Developpement de l'afrique : une quinzaine d'artistes montrent la... voix

Baba Maal, Salif Keïta, Koffi Olomidé, Meiway, Achieng Abura, Malouma, Philippe Brun, Habib Koita, Boncana Maïga, Chiwoniso, Jaojoby Eusebe, Mahmoud Ahmed, Coumba Gawlo et Didier Awady réunis autour d'une même table. Surréaliste ? La rencontre a bien eu lieu mercredi dernier lors d'une conférence de presse au PNUD de Dakar.

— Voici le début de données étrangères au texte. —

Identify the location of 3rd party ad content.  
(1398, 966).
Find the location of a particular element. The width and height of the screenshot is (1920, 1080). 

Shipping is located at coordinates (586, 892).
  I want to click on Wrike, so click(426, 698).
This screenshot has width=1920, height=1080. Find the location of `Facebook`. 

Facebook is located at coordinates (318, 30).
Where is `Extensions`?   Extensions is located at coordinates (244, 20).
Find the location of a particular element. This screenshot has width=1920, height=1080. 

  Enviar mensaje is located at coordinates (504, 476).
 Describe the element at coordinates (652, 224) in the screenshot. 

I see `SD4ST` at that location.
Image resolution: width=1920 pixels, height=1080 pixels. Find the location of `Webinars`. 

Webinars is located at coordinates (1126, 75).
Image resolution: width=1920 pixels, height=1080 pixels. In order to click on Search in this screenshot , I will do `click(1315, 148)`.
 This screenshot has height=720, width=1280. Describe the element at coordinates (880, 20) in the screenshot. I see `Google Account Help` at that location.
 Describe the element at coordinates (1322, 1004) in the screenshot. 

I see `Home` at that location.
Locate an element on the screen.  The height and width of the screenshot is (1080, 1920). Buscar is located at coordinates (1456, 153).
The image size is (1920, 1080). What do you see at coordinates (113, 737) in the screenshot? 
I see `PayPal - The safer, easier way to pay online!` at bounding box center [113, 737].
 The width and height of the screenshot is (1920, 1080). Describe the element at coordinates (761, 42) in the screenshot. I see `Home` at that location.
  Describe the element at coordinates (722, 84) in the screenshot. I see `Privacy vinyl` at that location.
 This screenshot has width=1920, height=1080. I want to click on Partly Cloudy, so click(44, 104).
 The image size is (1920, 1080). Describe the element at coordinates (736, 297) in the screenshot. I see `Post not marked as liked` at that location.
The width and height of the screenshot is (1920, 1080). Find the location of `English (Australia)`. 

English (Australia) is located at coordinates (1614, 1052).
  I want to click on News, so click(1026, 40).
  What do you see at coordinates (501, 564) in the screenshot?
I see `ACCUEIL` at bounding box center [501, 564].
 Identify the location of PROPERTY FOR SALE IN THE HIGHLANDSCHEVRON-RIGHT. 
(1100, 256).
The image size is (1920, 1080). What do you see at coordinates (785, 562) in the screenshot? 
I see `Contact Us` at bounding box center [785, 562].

Une quinzaine d'artistes (Baba Maal, Salif Keïta, Koffi Olomidé, Meiway, Achieng Abura, Malouma, Philippe Brun, Habib Koita, Boncana Maïga, Chiwoniso, Jaojoby Eusebe, Mahmoud Ahmed, Coumba Gawlo et Didier Awady) ont annoncé l'enregistrement d'une chanson commune destinée à sensibiliser les Africains au développement du continent. Thèmes choisis : la lutte contre la pauvreté et le sida. Le directeur du bureau des Communications du PNUD, Djibril Diallo, a lancé cette initiative intitulée "Afrique 2015 ". Le programme mobilise l'ensemble du système des Nations Unies afin d'accélérer le développement de l'Afrique autour des objectifs du millénaire. Au nombre de huit, ceux-ci visent principalement à réduire l'extrême pauvreté et à combattre les maladies comme le VIH SIDA. Ces messages, les artistes s'engagent à les faire passer aux côtés du PNUD par des chansons, des concerts et d'autres actions de sensibilisation. La première pierre de cette collaboration est une chanson qui réunit des vedettes de la musique venues de tous les coins d'Afrique. Le saxophoniste camerounais Manu Dibango, les chanteurs algérien Cheb Mami et sénégalais Youssou Ndour font également partie du collectif Afrique 2015. Depuis lundi, tous ces artistes enregistrent dans un studio dakarois une première chanson qui, le 17 octobre prochain, Journée internationale de lutte contre la pauvreté, sera lancée simultanément sur un maximum de radios du continent.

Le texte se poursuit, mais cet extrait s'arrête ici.